DeuAq.com >> Leben >  >> Haus & Garten

Amaryllis überwintern: Ideales Winterquartier für prächtige Blüten

Als tropische Schönheit hat die Amaryllis einen einzigartigen Pflegezyklus. Erfahrene Gärtner wissen: Mit der richtigen Überwinterung blüht sie im Winter prächtig. Hier unsere bewährten Tipps.

Amaryllis überwintern: Blütezeit ab Dezember

Die Amaryllis aus tropischen Regionen richtet ihren Zyklus nach Regen- und Trockenzeiten aus.

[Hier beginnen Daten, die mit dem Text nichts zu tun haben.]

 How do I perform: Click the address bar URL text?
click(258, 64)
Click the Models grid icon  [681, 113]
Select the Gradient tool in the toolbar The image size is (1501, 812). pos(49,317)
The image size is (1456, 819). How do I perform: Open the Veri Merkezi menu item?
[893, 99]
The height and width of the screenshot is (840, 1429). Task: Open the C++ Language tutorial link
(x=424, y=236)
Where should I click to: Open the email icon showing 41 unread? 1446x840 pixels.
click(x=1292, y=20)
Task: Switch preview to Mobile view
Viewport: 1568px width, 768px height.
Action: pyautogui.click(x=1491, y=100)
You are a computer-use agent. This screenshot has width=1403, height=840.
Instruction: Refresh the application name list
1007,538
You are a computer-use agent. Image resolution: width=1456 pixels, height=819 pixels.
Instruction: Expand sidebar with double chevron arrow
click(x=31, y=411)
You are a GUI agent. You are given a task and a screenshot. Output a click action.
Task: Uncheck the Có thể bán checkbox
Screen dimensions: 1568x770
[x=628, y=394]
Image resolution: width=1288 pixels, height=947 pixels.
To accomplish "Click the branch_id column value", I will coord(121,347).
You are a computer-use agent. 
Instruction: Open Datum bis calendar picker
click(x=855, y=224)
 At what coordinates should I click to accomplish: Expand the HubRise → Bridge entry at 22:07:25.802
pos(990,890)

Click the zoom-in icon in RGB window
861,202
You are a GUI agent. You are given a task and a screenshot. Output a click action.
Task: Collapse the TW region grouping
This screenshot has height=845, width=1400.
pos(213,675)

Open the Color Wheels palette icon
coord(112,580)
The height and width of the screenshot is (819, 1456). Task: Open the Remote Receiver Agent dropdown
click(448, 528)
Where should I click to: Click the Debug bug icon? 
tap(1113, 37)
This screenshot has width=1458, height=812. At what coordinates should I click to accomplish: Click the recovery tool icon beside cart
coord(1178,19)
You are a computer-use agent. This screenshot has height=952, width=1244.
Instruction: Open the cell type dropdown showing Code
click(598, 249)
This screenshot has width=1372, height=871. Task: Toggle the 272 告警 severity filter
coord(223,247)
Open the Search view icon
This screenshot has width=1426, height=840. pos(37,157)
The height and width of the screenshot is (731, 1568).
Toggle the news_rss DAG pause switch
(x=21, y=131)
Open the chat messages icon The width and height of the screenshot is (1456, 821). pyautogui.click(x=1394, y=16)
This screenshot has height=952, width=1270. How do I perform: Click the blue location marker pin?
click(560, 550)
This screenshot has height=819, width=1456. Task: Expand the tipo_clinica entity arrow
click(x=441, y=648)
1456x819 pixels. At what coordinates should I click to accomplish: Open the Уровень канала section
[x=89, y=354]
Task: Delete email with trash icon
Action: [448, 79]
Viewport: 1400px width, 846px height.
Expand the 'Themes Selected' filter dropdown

Im Unterschied zu vielen Zimmerpflanzen blüht sie von Dezember bis Februar.

Ihre Ruhephase, oft als Überwinterung bezeichnet, fällt in die Monate August bis Dezember. Tatsächlich übersummert sie eher – mehr dazu später.

Damit sie ab Dezember in voller Pracht erstrahlt, braucht sie optimales Winterquartier von Dezember bis Februar:

  • Temperatur ideal bei etwa 19 Grad Celsius.
  • Hell, aber kein direktes Sonnenlicht.
  • Gießen Sie wöchentlich sparsam – Staunässe vermeiden, aber Austrocknen verhindern. Überschüssiges Wasser abgießen.
  • Kein Dünger im Winter nötig.

Sobald die Blüte im Februar ausblüht, startet die Wachstumsphase:

  • Sie dauert bis August.
  • Blütenschäfte entfernen, großzügiger gießen.
  • Warm und sonnig am Fensterbrett perfekt.
  • Wöchentlich düngen für starkes Wachstum.

Amaryllis übersommern: Pflege in der Ruhephase

Nach der Wachstumsphase folgt ab August die Ruhephase bis November.

  • Ab August Gießen schrittweise reduzieren, ab September einstellen – außer bei warmem Wetter.
  • Welkende Blätter entfernen.
  • Zwiebel kühl lagern (max. 15 Grad Celsius), im Topf oder ausgetopft, z. B. im Keller.
  • Bis November ruhen lassen.

Im November umpflanzen in frische Erde, zimmerwarm und hell stellen. Nach 3–4 Wochen mäßig gießen. Der Zyklus beginnt neu.